>>" It's content that's king. That's good news for Hacker News because it indicates that what matters there is content and not game playing". <<
If that were the case I should have much more Karma. The fact is many times I posted a submission, only to see it slip off the headline in 0.2ms. Then a few days later, someone else (with more Karma) posts the same thing and it stays on for 2 days ... I'm not complaining, simply stating that it is not as cut and dry as the author mentions.
In practice, it happens quite a lot. The duplicate detector is easily fooled, and often the same underlying "story" is reported in a bunch of places.
Getting traction on an HN submission is very random. Unless it's about discrimination in tech work, at which point it will be flagged off the front page almost immediately.
The duplicate detector is a bit odd. Not sure what its rules are, but it doesn't always seem to work. One example (only noticed this because I wrote the linked blog post.)

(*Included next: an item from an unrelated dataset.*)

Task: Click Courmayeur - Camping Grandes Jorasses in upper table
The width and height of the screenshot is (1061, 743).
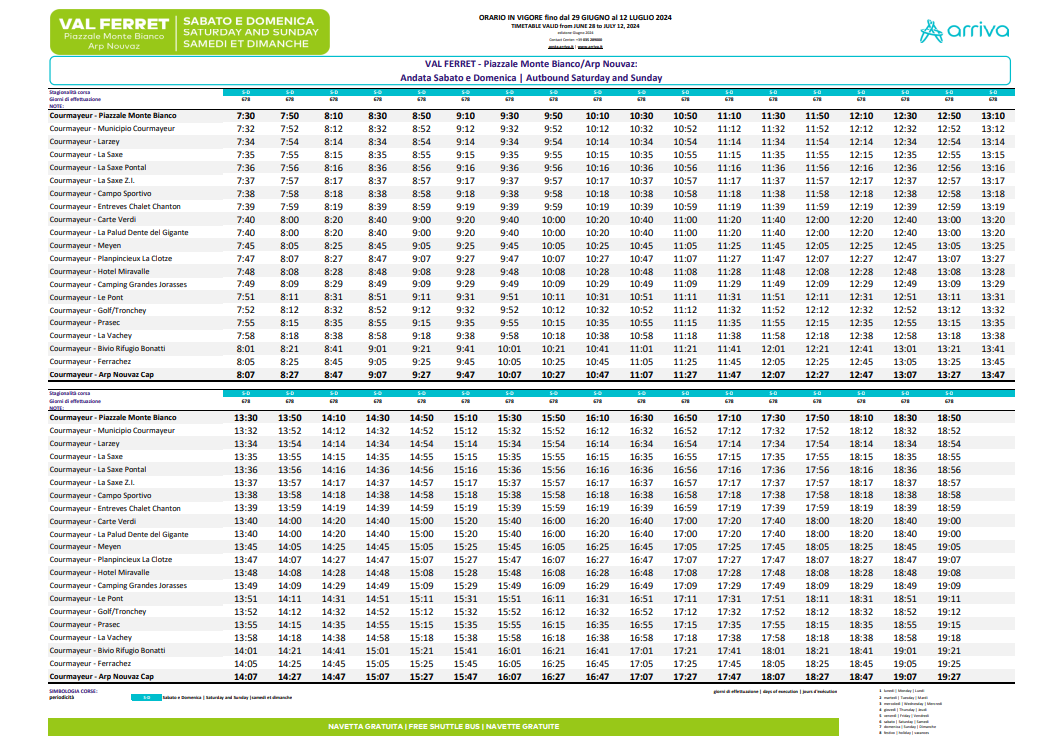Action: 118,284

Something that shouldn't be overlooked is the fact the author is John Graham-Cumming and you are kelvin0. Almost every one in the top 10 leaderboard posts under their real name. They have more respect and credibility than an anonymous poster. It's one of those annoying and readily exploitable flaws of human nature.
That being said, we can clearly not conclude that 'content is king', right? If 'Meta' profile information biases submissions negatively? As mentionned earlier, I am not complaining simply stating a fact. As for YCOMT, it's from a funny episode of a comedy Show I used to watch ... live and learn I guess.

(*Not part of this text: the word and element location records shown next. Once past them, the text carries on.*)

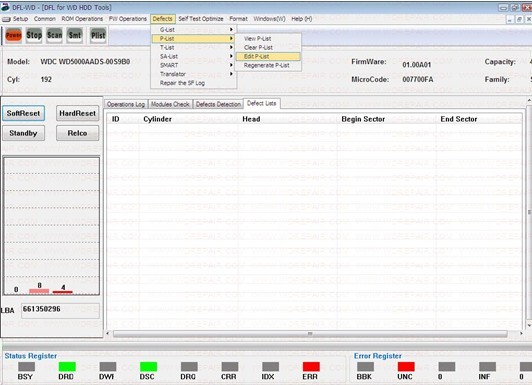Switch to the Operations Log tab
This screenshot has width=532, height=385.
[126, 104]
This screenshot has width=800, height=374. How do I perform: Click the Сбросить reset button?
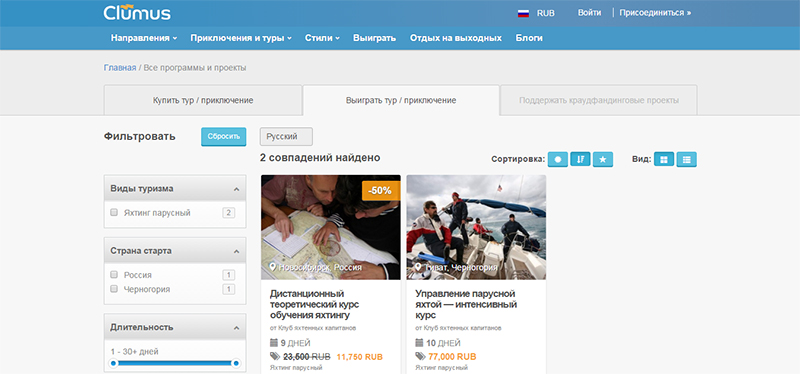(x=223, y=137)
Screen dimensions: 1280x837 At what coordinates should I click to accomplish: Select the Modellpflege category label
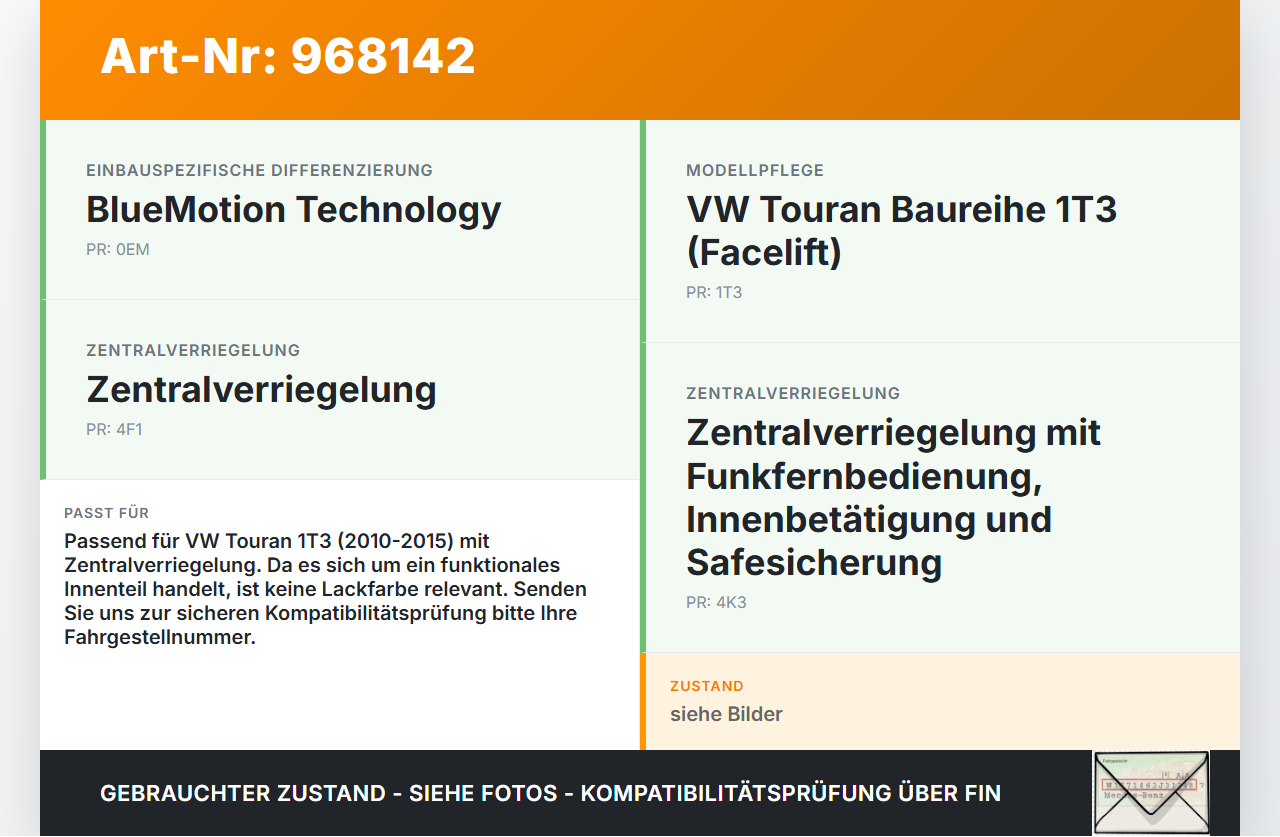755,170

> That being said, we can clearly not conclude that 'content is king', right?
In my humble opinion, yes, content is not king. But, it's more than just allowing people to put a face to the name. You have to fit in. You have to agree with the political views of the majority. You have to agree with the taboos of the majority. There's a reason Michael O'Church and Zed Shaw aren't on that leaderboard, despite the quality of the content they posted.
> You have to fit in. You have to agree with the political views of the majority.
No, you don't; the people with lots of karma don't have homogenous expressed political views, so they can't all agree with the majority, either. How you post about your views is a lot more important than what your views are.
If that were the case I should have much more Karma. The fact is many times I posted a submission, only to see it slip off the headline in 0.2ms. Then a few days later, someone else (with more Karma) posts the same thing and it stays on for 2 days ... I'm not complaining, simply stating that it is not as cut and dry as the author mentions.